Tomato soup with lobster and tropical relish sauce – a detailed recipe cooking. Time: 45min Difficulty: medium Portions: 8 The recipes use dimensional capacity: 1 cup (tbsp.) – 240 ml. 3/4 cup (st.) – 180 ml 1/2 cup (tbsp.) – 120 ml. 1/3 cup (st.) – 80 ml. 1/4 cups (st.) – 60 ml. 1 tablespoon (tbsp.) – 15 ml. 1 teahouse spoon (tsp) – 5 ml.
Ingredients for the recipe:
- 225 gr. peeled lobster meat from cartilage (chop tail, meat leave whole claws)
- 1.8 kg peeled of the stalk and seeds and cut into 8 parts of large meaty tomatoes
- 1/4 Art. olive oil
- 3 tbsp. peeled and sliced into thin half rings Luke
- 3 tbsp. l chopped thin slices of garlic
- 2 bay leaves
- 1 tbsp. l plus 1/4 tsp salt
- 1/2 tsp thyme leaves
- 4 tbsp. water
- 2 tbsp. chicken broth
- 1 tbsp. l lemon juice
- Spicy sauce
- 8 tbsp. l fresh cream or sour cream
- Sprigs of basil for decoration
Tropical Relish Sauce:
- 1/2 tbsp. diced mangoes
- 1/2 tbsp. diced small papaya
- 1/2 tbsp. chopped small pineapple
- 1 lime juice
- Juice 1 Lemon
- 2 tbsp. l olive oil
- 2 tsp chopped fresh oregano leaves
- 2 tsp chopped fresh parsley leaves
- 2 tsp chopped green onions
- 1 tsp chopped fresh chives
- A pinch of ground black pepper
Recipes with similar ingredients: tomatoes, onions, garlic, vegetable relish, spicy sauce, lime juice, lemon juice, mango, papaya, pineapple, oregano, parsley, bay leaf, thyme, basil, lobster, sour cream
Recipe preparation:
- Heat the olive oil in a large saucepan over medium heat. When the oil is hot, put the onion and sauté until soft, about 5 minutes Add garlic and bay leaves and cook another 5 min Add tomatoes, a tablespoon of salt, thyme and cook 15 min until the tomatoes are soft. Add water and chicken stock and bring contents of the pan to a boil. Reduce heat and simmer on low heat. boil until the tomatoes are very soft, about 10 minutes. Take out the bay leaves. Mash the soup with a hand blender until homogeneous state. Add a tablespoon of lemon juice and, over if desired, spicy sauce to taste. Cool the soup.

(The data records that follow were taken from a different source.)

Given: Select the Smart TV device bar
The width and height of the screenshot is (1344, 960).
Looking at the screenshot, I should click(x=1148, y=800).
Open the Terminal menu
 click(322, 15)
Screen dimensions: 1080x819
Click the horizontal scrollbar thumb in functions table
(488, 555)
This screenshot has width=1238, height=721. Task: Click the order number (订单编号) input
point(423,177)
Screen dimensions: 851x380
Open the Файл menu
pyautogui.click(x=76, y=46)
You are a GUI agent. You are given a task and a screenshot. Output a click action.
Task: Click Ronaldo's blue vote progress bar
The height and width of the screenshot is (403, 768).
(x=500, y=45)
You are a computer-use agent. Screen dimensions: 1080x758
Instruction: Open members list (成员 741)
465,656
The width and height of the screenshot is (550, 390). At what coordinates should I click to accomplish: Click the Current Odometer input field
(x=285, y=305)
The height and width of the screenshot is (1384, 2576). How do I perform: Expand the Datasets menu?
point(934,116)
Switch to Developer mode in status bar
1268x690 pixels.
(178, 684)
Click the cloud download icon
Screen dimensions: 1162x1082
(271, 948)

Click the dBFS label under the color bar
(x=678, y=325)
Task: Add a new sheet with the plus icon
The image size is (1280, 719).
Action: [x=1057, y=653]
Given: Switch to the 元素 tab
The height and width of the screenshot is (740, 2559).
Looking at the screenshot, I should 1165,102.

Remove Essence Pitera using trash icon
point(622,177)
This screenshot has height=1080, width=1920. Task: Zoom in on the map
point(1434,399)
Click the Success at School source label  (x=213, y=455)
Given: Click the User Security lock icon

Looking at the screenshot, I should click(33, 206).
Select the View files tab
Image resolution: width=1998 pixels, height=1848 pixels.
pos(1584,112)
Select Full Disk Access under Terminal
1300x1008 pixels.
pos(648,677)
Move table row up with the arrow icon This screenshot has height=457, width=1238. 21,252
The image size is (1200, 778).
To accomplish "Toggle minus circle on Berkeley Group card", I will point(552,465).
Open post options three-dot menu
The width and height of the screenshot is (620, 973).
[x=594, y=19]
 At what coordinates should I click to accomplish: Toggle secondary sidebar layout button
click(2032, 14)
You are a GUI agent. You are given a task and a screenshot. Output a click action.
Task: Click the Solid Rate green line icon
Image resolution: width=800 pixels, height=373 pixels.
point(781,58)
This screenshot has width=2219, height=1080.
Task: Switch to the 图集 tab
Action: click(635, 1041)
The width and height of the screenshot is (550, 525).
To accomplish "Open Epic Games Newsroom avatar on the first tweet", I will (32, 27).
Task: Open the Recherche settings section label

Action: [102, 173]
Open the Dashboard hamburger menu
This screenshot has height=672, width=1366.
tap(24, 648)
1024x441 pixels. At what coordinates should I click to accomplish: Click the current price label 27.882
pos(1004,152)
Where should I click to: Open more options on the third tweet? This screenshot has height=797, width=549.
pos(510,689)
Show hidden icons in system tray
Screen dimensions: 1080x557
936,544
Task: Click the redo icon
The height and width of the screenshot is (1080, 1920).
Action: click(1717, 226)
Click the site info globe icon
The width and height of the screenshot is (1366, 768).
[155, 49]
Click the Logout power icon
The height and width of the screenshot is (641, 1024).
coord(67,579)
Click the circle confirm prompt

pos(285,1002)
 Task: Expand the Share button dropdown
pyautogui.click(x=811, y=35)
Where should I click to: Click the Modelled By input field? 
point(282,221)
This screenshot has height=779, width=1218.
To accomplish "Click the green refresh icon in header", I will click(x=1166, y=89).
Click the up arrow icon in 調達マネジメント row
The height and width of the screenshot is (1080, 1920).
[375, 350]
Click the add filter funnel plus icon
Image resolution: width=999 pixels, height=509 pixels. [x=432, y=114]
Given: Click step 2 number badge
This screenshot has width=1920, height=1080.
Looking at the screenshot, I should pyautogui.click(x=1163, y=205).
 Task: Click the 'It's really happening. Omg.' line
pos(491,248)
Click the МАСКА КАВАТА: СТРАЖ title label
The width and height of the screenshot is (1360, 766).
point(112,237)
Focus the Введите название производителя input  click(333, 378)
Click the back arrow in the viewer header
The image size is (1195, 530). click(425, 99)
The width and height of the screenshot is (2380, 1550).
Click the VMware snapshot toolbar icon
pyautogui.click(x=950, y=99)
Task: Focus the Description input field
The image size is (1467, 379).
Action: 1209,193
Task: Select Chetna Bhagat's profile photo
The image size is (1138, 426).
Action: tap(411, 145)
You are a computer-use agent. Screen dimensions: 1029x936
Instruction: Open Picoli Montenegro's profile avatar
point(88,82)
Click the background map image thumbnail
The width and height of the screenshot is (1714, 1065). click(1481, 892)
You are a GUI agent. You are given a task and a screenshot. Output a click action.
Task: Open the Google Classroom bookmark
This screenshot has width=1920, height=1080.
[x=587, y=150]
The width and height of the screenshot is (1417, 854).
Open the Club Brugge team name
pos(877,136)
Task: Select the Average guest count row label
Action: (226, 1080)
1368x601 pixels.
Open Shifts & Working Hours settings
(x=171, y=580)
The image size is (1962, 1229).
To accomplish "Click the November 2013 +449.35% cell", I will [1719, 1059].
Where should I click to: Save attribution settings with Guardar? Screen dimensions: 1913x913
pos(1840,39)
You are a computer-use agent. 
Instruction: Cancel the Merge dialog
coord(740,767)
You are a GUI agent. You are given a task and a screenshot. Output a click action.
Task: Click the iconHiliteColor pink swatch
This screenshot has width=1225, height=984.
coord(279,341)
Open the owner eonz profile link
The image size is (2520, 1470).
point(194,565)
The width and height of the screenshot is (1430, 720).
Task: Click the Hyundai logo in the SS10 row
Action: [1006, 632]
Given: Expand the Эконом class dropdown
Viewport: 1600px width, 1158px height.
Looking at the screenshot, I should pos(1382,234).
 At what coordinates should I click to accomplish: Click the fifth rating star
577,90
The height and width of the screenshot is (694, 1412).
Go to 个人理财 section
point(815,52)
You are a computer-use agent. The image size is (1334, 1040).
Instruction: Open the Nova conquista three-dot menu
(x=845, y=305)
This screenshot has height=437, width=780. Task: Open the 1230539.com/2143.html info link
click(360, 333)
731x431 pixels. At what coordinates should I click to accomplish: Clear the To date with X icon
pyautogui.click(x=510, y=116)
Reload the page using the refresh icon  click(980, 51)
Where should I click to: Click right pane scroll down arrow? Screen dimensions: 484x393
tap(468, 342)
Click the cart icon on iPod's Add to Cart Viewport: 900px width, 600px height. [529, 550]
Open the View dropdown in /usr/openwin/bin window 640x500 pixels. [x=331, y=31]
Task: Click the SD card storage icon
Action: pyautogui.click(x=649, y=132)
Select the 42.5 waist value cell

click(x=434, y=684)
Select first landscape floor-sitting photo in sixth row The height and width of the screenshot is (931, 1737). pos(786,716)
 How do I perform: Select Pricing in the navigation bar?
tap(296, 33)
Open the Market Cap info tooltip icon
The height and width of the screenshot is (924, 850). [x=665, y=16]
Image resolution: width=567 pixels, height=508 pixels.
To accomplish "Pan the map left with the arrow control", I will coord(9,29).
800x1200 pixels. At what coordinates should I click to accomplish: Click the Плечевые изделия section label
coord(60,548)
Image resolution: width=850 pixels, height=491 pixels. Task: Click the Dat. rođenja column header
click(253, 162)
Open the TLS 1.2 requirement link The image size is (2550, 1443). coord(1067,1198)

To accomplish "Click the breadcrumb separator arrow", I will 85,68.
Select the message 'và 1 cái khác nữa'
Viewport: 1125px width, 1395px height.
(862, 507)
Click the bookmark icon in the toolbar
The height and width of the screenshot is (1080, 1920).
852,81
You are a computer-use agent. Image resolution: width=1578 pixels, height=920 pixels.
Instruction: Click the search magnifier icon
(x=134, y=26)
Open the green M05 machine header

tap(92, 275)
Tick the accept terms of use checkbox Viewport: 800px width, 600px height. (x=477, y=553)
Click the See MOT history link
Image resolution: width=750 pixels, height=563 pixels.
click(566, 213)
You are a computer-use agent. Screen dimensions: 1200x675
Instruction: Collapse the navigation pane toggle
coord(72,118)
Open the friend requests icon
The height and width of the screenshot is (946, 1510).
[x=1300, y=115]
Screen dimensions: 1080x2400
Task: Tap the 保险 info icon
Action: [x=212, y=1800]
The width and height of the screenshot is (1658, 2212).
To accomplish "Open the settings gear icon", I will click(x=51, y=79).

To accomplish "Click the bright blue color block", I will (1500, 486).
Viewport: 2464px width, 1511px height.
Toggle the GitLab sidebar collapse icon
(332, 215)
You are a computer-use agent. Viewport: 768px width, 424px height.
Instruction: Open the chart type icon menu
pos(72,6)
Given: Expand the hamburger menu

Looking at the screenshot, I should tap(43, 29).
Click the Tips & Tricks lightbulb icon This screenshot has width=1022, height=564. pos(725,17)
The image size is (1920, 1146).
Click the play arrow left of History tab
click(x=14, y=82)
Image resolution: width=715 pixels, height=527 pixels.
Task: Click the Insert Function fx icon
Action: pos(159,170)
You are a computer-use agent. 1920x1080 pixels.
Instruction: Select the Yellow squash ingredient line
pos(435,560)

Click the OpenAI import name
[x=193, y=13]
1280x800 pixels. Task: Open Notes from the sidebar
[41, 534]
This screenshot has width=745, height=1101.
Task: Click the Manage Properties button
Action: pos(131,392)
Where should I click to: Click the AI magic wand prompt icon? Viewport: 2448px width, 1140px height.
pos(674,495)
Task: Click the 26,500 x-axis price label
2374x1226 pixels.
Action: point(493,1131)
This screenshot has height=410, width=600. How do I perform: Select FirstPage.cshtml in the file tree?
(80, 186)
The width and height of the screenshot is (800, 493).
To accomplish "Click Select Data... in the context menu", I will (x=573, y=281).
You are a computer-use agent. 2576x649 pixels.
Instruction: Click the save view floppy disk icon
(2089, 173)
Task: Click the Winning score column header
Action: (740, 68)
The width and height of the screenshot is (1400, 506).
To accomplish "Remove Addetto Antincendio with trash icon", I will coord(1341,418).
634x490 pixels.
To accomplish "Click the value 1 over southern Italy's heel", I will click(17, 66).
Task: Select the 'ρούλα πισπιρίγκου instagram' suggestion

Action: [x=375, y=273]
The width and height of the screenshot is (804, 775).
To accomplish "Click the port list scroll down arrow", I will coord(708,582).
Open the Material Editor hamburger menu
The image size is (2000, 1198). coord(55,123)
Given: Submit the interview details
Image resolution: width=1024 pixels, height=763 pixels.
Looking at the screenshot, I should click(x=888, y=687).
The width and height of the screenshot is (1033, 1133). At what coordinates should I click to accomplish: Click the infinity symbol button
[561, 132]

- While the soup is cooling, mix the tail meat in a bowl. lobster, mango, papaya, pineapple, lime juice, lemon juice, olive oil, oregano, parsley, chives, chives, remaining 1/4 h. l salt and pepper. Gently but thoroughly mix.
- Before serving, pour the soup into portions. Put in center a few pieces of meat from lobster claws, and the remaining meat distribute on plates, about 3 tbsp. l on the plate. Put for each serving a little fresh cream and garnish with a sprig the basilica.